--- START Data shown ---

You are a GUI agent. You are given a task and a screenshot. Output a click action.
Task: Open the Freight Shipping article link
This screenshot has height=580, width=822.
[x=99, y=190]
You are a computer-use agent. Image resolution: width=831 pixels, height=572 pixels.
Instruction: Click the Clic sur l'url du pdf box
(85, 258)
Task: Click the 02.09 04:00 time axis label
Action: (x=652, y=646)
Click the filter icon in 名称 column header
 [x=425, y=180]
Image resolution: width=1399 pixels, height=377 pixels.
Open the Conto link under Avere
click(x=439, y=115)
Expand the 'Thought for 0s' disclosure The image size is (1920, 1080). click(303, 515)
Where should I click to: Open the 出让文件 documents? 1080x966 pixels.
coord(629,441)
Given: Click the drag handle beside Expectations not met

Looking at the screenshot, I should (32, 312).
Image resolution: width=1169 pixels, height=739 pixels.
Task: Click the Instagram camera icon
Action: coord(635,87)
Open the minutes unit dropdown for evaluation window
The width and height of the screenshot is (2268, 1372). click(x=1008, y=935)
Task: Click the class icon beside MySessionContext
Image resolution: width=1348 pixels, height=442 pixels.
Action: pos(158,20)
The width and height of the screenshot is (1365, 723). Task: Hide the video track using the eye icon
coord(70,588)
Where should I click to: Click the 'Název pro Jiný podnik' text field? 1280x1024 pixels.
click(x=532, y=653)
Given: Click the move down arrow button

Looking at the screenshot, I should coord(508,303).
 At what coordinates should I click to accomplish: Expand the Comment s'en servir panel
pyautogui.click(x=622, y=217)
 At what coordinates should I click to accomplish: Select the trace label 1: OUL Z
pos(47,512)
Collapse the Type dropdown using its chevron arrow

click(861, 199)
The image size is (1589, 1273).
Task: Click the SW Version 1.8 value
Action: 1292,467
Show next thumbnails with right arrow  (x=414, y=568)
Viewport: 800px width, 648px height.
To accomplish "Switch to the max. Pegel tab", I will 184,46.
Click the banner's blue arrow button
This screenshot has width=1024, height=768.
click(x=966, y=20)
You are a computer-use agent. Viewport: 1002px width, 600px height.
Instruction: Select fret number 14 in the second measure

--- END Data shown ---

List each line of the records above that contains the string "Open", treating uppercase and lowercase as different.

▶ _Reply to the exercise_:
Task: Open the Freight Shipping article link
Open the Conto link under Avere
Where should I click to: Open the 出让文件 documents? 1080x966 pixels.
Open the minutes unit dropdown for evaluation window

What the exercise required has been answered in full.